Kentucky state government has made a commitment to you guaranteeing equal employment opportunity under the law regardless of your race, color, national origin, sex, age, religion, sexual orientation, gender identity, veteran status, genetic information or disability. The law also provides other legal protections against retaliation in employment based on political affiliations or beliefs and employees who report wrongdoing to the appropriate authorities. With programs like the Employee Suggestion System and educational opportunities for career development, the state has promised to recognize and reward resourceful and productive employees.
When you accepted a state position, you also made a commitment to your employer. Your effort to do a good job and work according to the standards and policies set by your employer will show that you recognize your responsibility to the citizens of Kentucky.

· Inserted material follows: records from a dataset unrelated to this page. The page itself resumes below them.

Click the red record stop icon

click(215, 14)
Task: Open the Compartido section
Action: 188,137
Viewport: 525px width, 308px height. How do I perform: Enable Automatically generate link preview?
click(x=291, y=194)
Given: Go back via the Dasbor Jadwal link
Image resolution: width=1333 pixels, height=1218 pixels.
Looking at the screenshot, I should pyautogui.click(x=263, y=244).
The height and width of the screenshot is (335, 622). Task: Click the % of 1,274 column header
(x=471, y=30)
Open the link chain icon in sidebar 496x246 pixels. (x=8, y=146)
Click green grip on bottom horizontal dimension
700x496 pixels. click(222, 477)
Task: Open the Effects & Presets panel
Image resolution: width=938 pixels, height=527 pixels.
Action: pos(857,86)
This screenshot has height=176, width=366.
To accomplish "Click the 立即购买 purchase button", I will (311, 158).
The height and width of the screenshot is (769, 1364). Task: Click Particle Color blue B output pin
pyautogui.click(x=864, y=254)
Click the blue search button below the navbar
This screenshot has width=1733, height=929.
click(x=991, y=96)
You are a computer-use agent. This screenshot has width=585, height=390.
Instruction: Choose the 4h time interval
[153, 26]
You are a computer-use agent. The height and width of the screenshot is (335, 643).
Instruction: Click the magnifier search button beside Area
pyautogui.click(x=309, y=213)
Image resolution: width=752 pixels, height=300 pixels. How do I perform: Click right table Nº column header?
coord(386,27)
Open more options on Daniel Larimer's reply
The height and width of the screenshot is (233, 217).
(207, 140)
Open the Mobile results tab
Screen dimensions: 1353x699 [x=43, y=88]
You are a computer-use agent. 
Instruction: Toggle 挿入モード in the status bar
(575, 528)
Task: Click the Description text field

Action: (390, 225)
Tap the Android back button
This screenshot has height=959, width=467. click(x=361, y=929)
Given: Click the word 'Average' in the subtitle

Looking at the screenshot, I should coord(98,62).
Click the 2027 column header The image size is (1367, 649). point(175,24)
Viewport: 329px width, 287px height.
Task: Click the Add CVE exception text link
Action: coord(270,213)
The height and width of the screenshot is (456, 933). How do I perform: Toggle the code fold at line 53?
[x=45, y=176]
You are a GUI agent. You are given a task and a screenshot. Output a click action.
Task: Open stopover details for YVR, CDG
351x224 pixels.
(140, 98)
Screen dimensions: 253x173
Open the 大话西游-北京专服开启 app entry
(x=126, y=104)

Kentucky state government is made up of three branches: the Legislative Branch, the Judicial Branch, and the Executive Branch. As an employee of the state, your position is assigned to an agency within the Executive Branch. Your position is also identified as being under the "merit system"—also called the "classified" service—or outside the merit system in the "unclassified" service.
The Legislative Branch is made up of the elected members of the Kentucky General Assembly and staff. Legislators are chosen by voters in their districts to serve in either the House of Representatives or the Senate. With the aid of their professional staffs employed in the Legislative Research Commission (LRC), they write and enact the laws of Kentucky. LRC employees are not covered by the merit system in KRS Chapter 18A.
The Judicial Branch includes the state’s court system. It interprets and applies the laws under the Kentucky and United States constitutions. As with the Legislative Branch, Judicial Branch employees are not covered by the KRS 18A Merit System.
The Executive Branch, headed by the governor, carries out the laws through "agencies" – cabinets, departments, boards, commissions, and offices. Most Executive Branch employees are covered by one of the three personnel systems: KRS 18A; KRS 151B; and KRS 16.
Within the Executive Branch, agencies are grouped into "Cabinets." As head of the Executive Branch, the governor may organize agencies so they will function more efficiently. Agencies are sometimes re-organized when the governor finds they may work better under a different structure.
The Executive Branch now has eleven cabinets. They are: Education and Workforce Development, Finance & Administration, Justice & Public Safety, Economic Development, Transportation, Health and Family Services, Labor, Energy and Environment, Public Protection, Personnel, and Commerce.